Former Oriole Zack Britton made a bit of a mess in the eighth inning — a walk and a single put two on with two outs — but was able to pitch out of it. Hanser Alberto had the single. He was a Yankee for about two months between waiver claims in the offseason, and he pinch-hit for Chris Davis. Davis went 0-for-3 with three strikeouts in the game and is 0-for-17 with eleven strikeouts this season. The Orioles owe him $92M through 2022. What a mess.
Aroldis Chapman was warming up for the ninth inning when Voit gave the Yankees some much needed insurance with a three-run home run to right field. A Tyler Wade infield single and a Gardner walk set that up. Here’s what I wrote ahead of time for the recap, not expecting Voit to get that one last at-bat in the ninth:
Luke Voit went 0-for-4 with a strikeout and is 0-for-15 dating back to the last game of the first Orioles series. More like Fluke Voit amirite? I kid, I kid. But seriously, snap out of it dude.
Voit’s home run stretched the lead to 8-4 and, because he was already warmed up and there’s an off-day Friday, Chapman pitched the ninth inning anyway. He allowed a soft leadoff single to center before getting the final three outs. Since I know you’re wondering, Chapman averaged 96.2 mph and topped out at 97.4 mph with his fastball.

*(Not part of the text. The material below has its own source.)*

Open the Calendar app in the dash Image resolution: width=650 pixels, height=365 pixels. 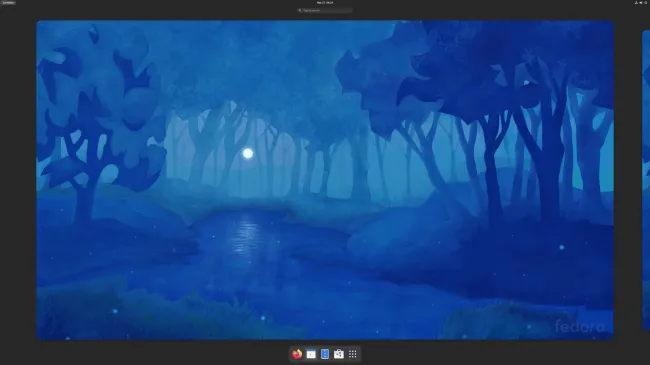point(311,354)
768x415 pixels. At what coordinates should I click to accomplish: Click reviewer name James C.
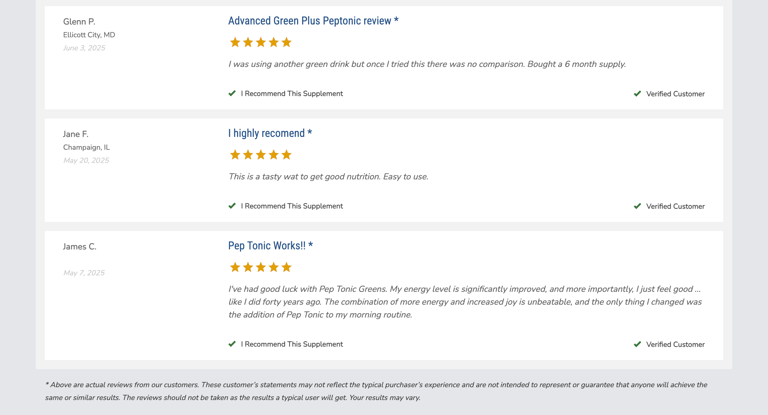pos(79,246)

Four strikeouts and a ground out for Aaron Judge. He’s sporting a 41.9% strikeout rate in the early going. Remember when the no-stride swing was going to help him cut down on strikeouts without sacrificing power? Good times. Spring Training is full of lies, folks. Believe nothing. First hitless game of the year for Judge. He reached base multiple times in five of the first six games.
Every starter had at least one hit except Judge. Gleyber had four hits (single, double, two homers) and Gardner reached base three times (two singles, walk). Greg Bird (single, two walks) reached base three times as well. Twelve hits is a new season-high. Seven strikeouts is a new season-low. The Yankees went 2-for-7 with runners in scoring position and the two hits drove in six total runs. Long live dingers.
Box Score, WPA Graph & Standings
For the box score and video highlights, head over to MLB.com. ESPN has the updated standings and we have a Bullpen Workload page. Here is the win probability graph:
This was the O’s home opener, so Friday is the “off-day after Opening Day in case Opening Day get rained out” off-day. Good timing too. It’s supposed to rain pretty much all day Friday. The Yankees and Orioles will be back at it Saturday night with a 7pm ET game (groan). J.A. Happ and Dylan Bundy are the scheduled starting pitchers.